Diverse librerie mi hanno chiamata e mi stanno chiamando per presentare il romanzo. Non lo definirei tour promozionale per il fatto che non è stabilito a priori dall’editore, ma le richieste vengono appunto, man mano, dalle librerie, dalle associazioni, dalle persone. Alcuni contatti li ho trovati e coltivati personalmente. Certo è innegabile che la visibilità che una grande casa editrice può dare aiuti molto.

Hai mai pensato all’auto-pubblicazione? Se “La parabola delle stelle cadenti” non avesse seguito questa strada, lo avresti pubblicato comunque, magari da sola e in digitale?

Non avrei voluto che “La parabola delle stelle cadenti” rimanesse in un cassetto. Ci ho messo troppo impegno e troppa me stessa. Se non avessi trovato un editore, avrei provato a spedirlo a dei concorsi. Successivamente, un’idea sarebbe stata sicuramente quella dell’auto-pubblicazione su una piattaforma web.

Definirti esordiente di spicco non mi sembra fuori luogo. Quali consigli ti sentiresti di dare a tutti quegli autori che sognano di vedere pubblicati i loro romanzi? C’è qualcosa che possono fare, per vedere aumentate le loro possibilità di essere notati?

Io posso parlare solo per la mia esperienza, e posso dire che l’aver frequentato la scuola Palomar mi ha aperto gli occhi su alcuni errori nell’impostazione della storia e nei dialoghi che avevo commesso nelle mie opere precedenti. Poi ho studiato per conto mio dei manuali di scrittura creativa, per cercare di capire sempre meglio.
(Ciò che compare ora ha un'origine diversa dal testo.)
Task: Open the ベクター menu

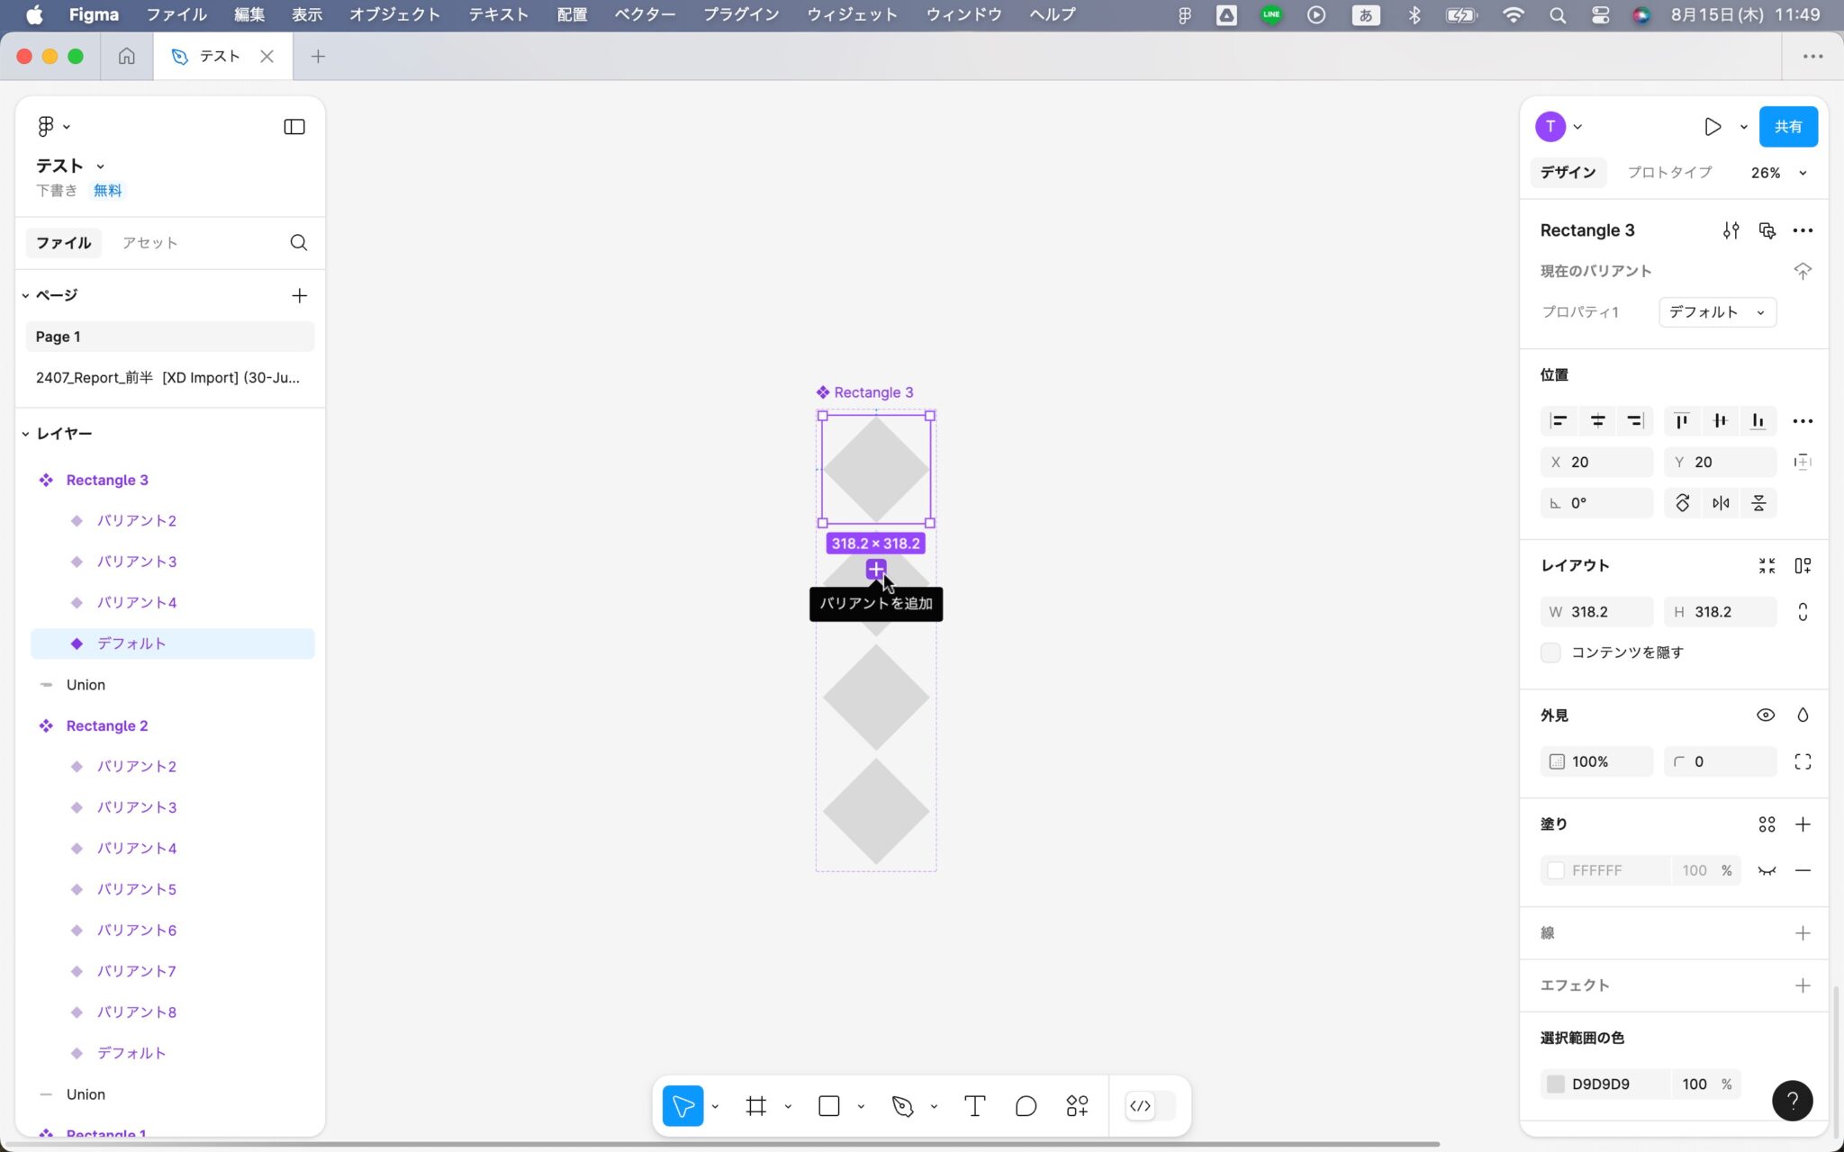Action: pyautogui.click(x=643, y=14)
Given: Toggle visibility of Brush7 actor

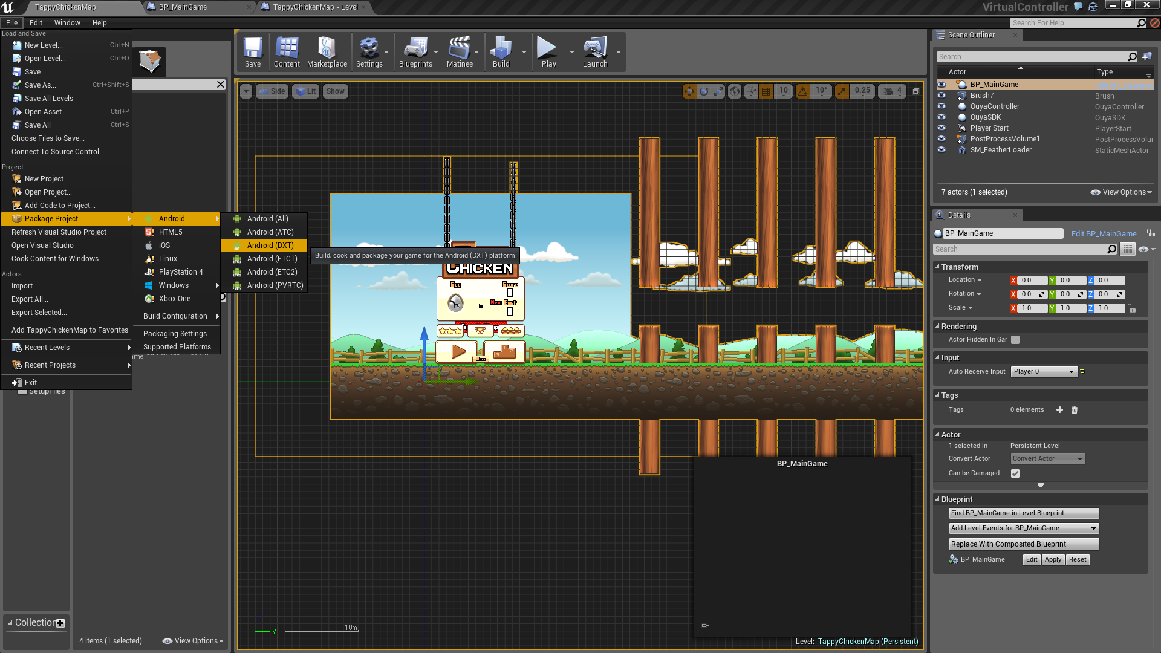Looking at the screenshot, I should click(941, 96).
Credo quindi che frequentare laboratori, far leggere i propri lavori a editor o scout possa essere un passo importante. Confrontarsi con esperti del settore, informarsi e aggiornarsi affina la capacità di lettura critica e aiuta a vedere come altri autori abbiano risolto magari lo stesso impasse in cui ci troviamo noi. E alla fine, però, fondamentale è fare un po’ quello che ci pare, in barba a tutto. Anche rischiando.

Archiviata questa prima esperienza, stai già lavorando a qualcosa di nuovo? Hai un’altra bella storia pronta a saltare fuori dal cassetto?

Credo di essere inevitabilmente attratta dalle storie familiari. Ognuno di noi, nel bene e nel male, è infatti il risultato, per somiglianza o contrasto, di chi ci ha cresciuto.

Grazie a Chiara Passilongo per essersi raccontata da noi.

Grazie a te, Roberta, e alla redazione di Parole a Colori per l’ospitalità.